Jester: Do you play with a traditional guitar rig or through the board?

Phil: Actually I run through A preamp and use my normal amplifier as monitor.

Steve: He goes through some huge multi effects thing and gives me his left and right to run to the board.

Phil: I think it's a very good system. It has a very warm sound to it. You can design the tubes and the patches to give them very different feels to them.

Jester: Do you like playing that way or would you prefer to play through a cabinet?

Phil: I'd like playing through a cabinet if maybe I was playing with Huey Lewis & the News, but I'm not. I like the sound, but I like to use too many sounds for it to be practical. You can load six sounds into it, but the six tones that I would normally choose are so unrelated that it would not work well. Most of the stuff that I do is just coloring and reinforcing the structure that has already been laid down anyways. So, I don't want to arrange very many difficult chord structures that might detract from the music.

Steve: Most of our songs simply don't have chord progressions so we don't have much need for that sort of thing.

Phil: My whole goal is to simply understand the feeling, mood and internal cohesion of the song and work off of it to create tension of reinforcement at any given point of the track. The first thing I ever do is design the sound that I want and that sound is going to dictate the approach that I am going to take.

Steve: The coolest thing about Phil is that he can pick up a song unbelievably fast. For example, I gave him a new song three days ago that I wanted to play for tonight's show and within a single day he came up with a perfect addition for the song. So we didn't even have to practice the song because he had already designed his portion of it.

Jester: What are some of your musical influences both in and outside the genre of music that you have been categorized as?

Steve: I was influenced by Peter Gabriel, as well as a local band that you've never heard of that is a tape loop noise band. Most noise bands I cannot stand. I dislike Throbbing Gristle & Einstruzende Neubauten. Currently my big influences are Zoviet France, Rapoon, Nurse With Wound, Dive, & Casper Brotzmann. I also totally love hip-hop bands.
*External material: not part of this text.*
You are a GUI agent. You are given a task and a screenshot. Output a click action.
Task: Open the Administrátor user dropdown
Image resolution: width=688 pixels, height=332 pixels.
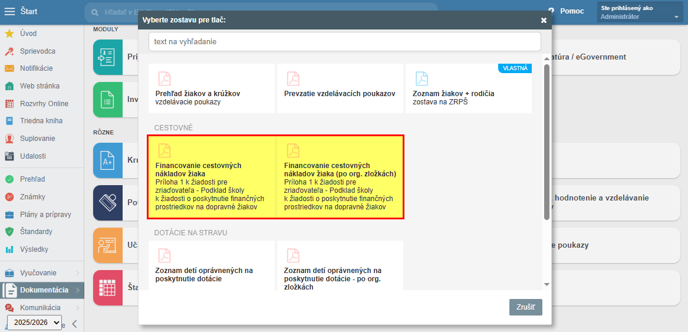pyautogui.click(x=640, y=12)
Jester: You mentioned earlier that people should not derive any message from your lyrics?

Steve: Not that no one should but that there simply isn't any message present.
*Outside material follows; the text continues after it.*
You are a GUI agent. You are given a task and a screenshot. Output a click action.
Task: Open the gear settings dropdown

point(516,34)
Jester: If there are no lyrical messages that you would like your audience to interpret, are there musical elements that you are trying to convey?

Steve: I am not trying to convey anything to anyone. I am making the music that I want to hear and by coincidence other people want to hear it as well and pay me to play it. I am not thinking about other people when I write this, it is something that I am doing totally for myself. I am concerned about peoples opinions of my music, but I don't think or act upon any of those opinions. I simply don't think about if something will go over well live or not.

Phil: I think the music kind of moves and speaks for itself. There is so much depth and resonance present in our material that it all depends on how the audience responds rather than how we want them to response. It is all subjective.

Jester: How much experience have you had playing live?

Steve: Very little. This would be our third show. We've played at the Cyberden Showcase and at Sirvix's record release party in San Jose. We also played on the air at UC Davis, so technically this is our fourth show.

Jester: Do you enjoy playing live?

Steve: I love the actual moment of playing live yet it is almost not worth the hassle of getting our equipment together. After we play I always say that I hate loading and unloading the equipment and that I will never do it again. However, I expect to be playing live a great deal more now that we have an album being released and Don will be finding us shows to play. I don't like doing it because it is very difficult to reproduce what is on the CD in a live situation. Every time I bring less and less equipment and start adding less and less to the live mix. This show is perhaps the most stripped down show that we have played. I've accepted the fact that playing live will always sound different than the CD. I've learned that it has to sound different, so why fight it.